Responding to international market trends, planters attempted to diversify the crops they produced to insulate their revenues from world price fluctuations. Not all their experiments were
successful. The first sugar plantation was established in 1837, but sugar cultivation was not well-suited to the island and has never been very successful. Cocoa was also tried for a time
and has continued as one of the lesser exports. Rubber, which was introduced in 1837, became a major export during the slump in the tea export market in the 1900s. The rubber export
trade exceeded that of tea during World War I. But after suffering severe losses during the depression of the 1930s, rubber exports never again regained their preeminent position.

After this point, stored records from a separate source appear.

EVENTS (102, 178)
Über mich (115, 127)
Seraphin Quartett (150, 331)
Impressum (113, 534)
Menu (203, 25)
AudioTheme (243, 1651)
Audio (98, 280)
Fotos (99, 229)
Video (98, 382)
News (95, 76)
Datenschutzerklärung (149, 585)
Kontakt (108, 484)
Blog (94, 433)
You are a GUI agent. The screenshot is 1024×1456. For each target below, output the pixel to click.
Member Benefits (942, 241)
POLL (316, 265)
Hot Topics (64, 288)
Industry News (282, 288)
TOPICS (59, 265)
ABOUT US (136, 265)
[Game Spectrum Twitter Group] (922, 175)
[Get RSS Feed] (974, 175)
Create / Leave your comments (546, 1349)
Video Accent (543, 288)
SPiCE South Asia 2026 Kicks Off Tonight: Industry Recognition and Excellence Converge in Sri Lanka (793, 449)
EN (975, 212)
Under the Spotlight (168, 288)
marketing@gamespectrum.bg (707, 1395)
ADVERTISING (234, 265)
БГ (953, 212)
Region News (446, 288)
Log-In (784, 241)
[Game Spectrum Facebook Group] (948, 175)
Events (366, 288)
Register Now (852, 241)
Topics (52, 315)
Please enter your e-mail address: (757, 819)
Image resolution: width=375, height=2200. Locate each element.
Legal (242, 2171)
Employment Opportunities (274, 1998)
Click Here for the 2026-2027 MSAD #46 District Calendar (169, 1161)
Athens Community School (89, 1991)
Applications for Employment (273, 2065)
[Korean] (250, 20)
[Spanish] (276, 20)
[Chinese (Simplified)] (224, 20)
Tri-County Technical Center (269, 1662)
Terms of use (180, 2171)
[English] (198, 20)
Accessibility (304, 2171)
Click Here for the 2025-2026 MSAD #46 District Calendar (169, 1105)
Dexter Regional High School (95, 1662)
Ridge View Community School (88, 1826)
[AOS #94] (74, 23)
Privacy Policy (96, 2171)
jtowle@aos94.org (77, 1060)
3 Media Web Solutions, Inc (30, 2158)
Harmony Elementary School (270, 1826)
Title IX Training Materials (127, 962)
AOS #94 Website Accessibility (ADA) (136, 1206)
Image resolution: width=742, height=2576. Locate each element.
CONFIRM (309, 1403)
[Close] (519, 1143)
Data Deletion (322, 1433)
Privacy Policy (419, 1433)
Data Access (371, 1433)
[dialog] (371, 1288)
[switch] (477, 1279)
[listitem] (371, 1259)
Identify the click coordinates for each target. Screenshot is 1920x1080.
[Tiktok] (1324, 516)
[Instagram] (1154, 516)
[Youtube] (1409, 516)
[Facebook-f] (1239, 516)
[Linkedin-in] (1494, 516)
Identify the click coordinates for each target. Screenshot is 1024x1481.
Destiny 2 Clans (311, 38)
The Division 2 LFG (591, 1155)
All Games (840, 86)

Rise of the Sri Lankan Middle Class
By the nineteenth century, a new society was emerging--a product of East and West. It was a society with strict rules separating the rulers from the ruled, and most social association
between the British and Sri Lankans was taboo. The British community was largely a microcosm of English society with all its class divisions. At the top of the social pyramid were the
British officials of the Ceylon Civil Service. Elaborate social conventions regulated the conduct of the service's members and served to distinguish them as an exclusive caste. This
situation, however, changed slowly in the latter part of the nineteenth century and quite rapidly in the next century.
In Sri Lanka as in India, the British created an educated class to provide administrative and professional services in the colony. By the late nineteenth century, most members of this
emerging class were associated directly or indirectly with the government. Increased Sri Lankan participation in government affairs demanded the creation of a legal profession; the need
for state health services required a corps of medical professionals; and the spread of education provided an impetus to develop the teaching profession. In addition, the expansion of
commercial plantations created a legion of new trades and occupations: landowners, planters, transport agents, contractors, and businessmen. Certain Sinhalese caste groups, such as
the fishermen (Karava) and cinnamon peelers (Salagama), benefited from the emerging new economic order, to the detriment of the traditional ruling cultivators (Goyigama).
The development of a capitalist economy forced the traditional elite--the chiefs and headmen among the low-country Sinhalese and the Kandyan aristocracy--to compete with new
groups for the favors of the British. These upwardly mobile, primarily urban, professionals formed a new class that transcended divisions of race and caste. This class, particularly its
uppermost strata, was steeped in Western culture and ideology. This anglicized elite generally had conservative political leanings, was loyal to the government, and resembled the British
so much in outlook and social customs that its members were sometimes called brown sahibs. At the apex of this new class was a handful of Sri Lankans who had been able to join the
exclusive ranks of the civil service in the nineteenth century. The first Sri Lankan entered by competitive examination in 1840. At that time, entrance examinations were held only in
London and required an English education, so only a few members of the native middle class could aspire to such an elitist career. Consequently, in spite of the liberal policies that
Colebrooke and Cameron recommended, the British held virtually all high posts in the colonial administration.